Instrument Repeatability

Interpreting these small axial length changes also requires consideration of the precision of the measuring instrument. Modern optical biometers are highly precise, with axial length repeatability typically within ±0.04 mm.18,19 The OCULUS Myopia Master has a repeatability of 0.038 mm in adults and 0.057 mm in children.20 Figure 1 illustrates axial length reduction as displayed using Myopia software.

2 (2).png

Figure 1: Axial length shortening captured with OCULUS myopia software. This is available for OCULUS Pentacam AXL Wave and Myopia Master.

This level of repeatability is particularly important when interpreting small changes in axial length, such as those reported in studies on AL shortening. Any shortening data reported with A-scan ultrasound biometry would be a far less reliable measure of the effect.21

It’s essential to recognise that changes within the repeatability range of the instrument may not represent true anatomical change. In both clinical and research settings, axial length changes of less than 0.05 mm should be interpreted with caution, as they may fall within normal test–retest variability. Understanding the measurement limits of the device being used is critical to ensure accurate interpretation and to avoid overstating treatment effects.

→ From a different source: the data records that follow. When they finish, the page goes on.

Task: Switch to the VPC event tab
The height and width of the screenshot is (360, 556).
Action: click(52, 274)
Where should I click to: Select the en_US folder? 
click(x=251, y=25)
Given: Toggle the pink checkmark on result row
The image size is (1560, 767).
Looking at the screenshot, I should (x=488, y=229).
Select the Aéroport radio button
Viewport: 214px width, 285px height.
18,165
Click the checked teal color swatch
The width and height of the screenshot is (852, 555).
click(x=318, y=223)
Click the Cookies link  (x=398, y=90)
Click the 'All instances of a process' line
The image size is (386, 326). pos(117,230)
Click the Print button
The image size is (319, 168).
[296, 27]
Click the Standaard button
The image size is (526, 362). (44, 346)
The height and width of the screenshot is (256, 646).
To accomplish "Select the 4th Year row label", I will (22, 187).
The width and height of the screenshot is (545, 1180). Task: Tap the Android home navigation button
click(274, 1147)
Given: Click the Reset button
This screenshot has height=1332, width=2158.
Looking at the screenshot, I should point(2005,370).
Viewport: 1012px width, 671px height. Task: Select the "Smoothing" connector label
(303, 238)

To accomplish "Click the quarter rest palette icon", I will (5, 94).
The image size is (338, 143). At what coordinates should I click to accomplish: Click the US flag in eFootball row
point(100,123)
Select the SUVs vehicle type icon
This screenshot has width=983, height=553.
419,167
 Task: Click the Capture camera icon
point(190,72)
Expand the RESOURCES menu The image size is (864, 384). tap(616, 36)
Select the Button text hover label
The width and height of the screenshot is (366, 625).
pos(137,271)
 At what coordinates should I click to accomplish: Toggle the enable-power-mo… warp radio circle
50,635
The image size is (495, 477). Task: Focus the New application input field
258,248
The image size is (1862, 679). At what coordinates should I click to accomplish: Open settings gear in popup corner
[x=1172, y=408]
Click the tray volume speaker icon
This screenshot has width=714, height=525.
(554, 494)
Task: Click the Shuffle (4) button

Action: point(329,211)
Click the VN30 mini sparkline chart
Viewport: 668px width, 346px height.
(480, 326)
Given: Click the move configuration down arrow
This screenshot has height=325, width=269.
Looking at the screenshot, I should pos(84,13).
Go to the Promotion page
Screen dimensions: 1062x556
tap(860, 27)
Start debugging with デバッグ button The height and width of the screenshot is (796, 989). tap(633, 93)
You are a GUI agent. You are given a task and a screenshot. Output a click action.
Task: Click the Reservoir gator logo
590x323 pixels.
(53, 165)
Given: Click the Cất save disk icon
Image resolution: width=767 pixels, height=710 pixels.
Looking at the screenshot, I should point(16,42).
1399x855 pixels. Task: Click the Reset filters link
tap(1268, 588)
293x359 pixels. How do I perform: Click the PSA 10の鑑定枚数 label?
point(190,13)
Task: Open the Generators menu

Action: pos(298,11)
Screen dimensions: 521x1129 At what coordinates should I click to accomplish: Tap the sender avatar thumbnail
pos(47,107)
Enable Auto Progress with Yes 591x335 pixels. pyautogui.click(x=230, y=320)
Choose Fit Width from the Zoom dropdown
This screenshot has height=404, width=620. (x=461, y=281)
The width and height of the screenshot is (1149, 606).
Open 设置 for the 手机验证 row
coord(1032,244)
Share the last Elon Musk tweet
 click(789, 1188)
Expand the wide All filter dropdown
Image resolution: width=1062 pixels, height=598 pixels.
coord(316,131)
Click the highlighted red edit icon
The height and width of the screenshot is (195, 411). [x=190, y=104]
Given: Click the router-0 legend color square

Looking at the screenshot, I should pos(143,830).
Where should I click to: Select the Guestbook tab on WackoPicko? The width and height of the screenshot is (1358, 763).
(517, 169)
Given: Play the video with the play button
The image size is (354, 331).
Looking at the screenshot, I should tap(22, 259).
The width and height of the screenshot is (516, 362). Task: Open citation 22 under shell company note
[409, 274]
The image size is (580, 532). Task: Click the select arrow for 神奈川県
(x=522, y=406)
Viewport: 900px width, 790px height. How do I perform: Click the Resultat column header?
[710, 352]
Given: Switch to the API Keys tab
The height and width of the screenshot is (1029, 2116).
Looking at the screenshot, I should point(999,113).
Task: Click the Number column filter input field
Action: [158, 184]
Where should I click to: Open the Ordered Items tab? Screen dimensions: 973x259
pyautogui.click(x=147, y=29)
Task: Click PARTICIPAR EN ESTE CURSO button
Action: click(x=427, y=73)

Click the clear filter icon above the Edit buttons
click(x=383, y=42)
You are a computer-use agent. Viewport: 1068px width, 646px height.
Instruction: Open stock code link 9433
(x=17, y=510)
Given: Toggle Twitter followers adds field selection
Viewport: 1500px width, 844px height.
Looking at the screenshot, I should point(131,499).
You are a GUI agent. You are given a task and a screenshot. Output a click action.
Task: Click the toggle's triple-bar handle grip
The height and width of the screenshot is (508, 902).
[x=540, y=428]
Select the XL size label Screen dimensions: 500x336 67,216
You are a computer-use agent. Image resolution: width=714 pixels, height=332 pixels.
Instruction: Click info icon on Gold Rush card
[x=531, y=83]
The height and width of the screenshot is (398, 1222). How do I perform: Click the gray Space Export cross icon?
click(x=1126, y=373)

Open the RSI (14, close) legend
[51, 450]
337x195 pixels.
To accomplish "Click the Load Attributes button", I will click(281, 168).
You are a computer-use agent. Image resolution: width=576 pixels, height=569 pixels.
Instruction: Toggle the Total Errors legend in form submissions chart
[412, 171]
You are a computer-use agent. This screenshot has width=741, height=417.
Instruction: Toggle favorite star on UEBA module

What does this mean about myopia control?

While the documented magnitudes of axial length shortening across these studies are compelling, it would be premature to suggest that myopia—or axial elongation—can be truly reversed. The time course of this effect is not yet well established, and although some studies report sustained shortening over 12 months, others have shown that early reductions can rebound or return to baseline. As such, we should interpret these findings with caution. Rather than viewing axial shortening as a new goal for myopia management, it may instead serve as a biometric signal or predictor of treatment response. For example, the study on 1% atropine reported that axial shortening greater than −0.04 mm within the first two months was predictive of slower axial elongation over two years, effectively identifying likely responders to treatment.1 In this context, AL shortening may provide useful clinical insight—not necessarily as a marker of reversal, but as a potential indicator of treatment efficacy.

Final thoughts

Axial length shortening challenges our traditional understanding of ocular growth and introduces new considerations in evaluating myopia control treatments. While the exact mechanisms and clinical significance of this phenomenon are still being explored, current evidence suggests that early AL shortening may offer valuable insight into treatment response. As research progresses, continued attention to measurement precision, treatment time course, and individual variability will be essential in translating these findings into meaningful clinical outcomes.


Meet the Authors:

About Jeanne Saw

Jeanne is a clinical optometrist based in Sydney, Australia. She has worked as a research assistant with leading vision scientists, and has a keen interest in myopia control and professional education.

As Manager, Professional Affairs and Partnerships, Jeanne works closely with Dr Kate Gifford in developing content and strategy across Myopia Profile's platforms, and in working with industry partners. Jeanne also writes for the CLINICAL domain of MyopiaProfile.com, and the My Kids Vision website, our public awareness platform.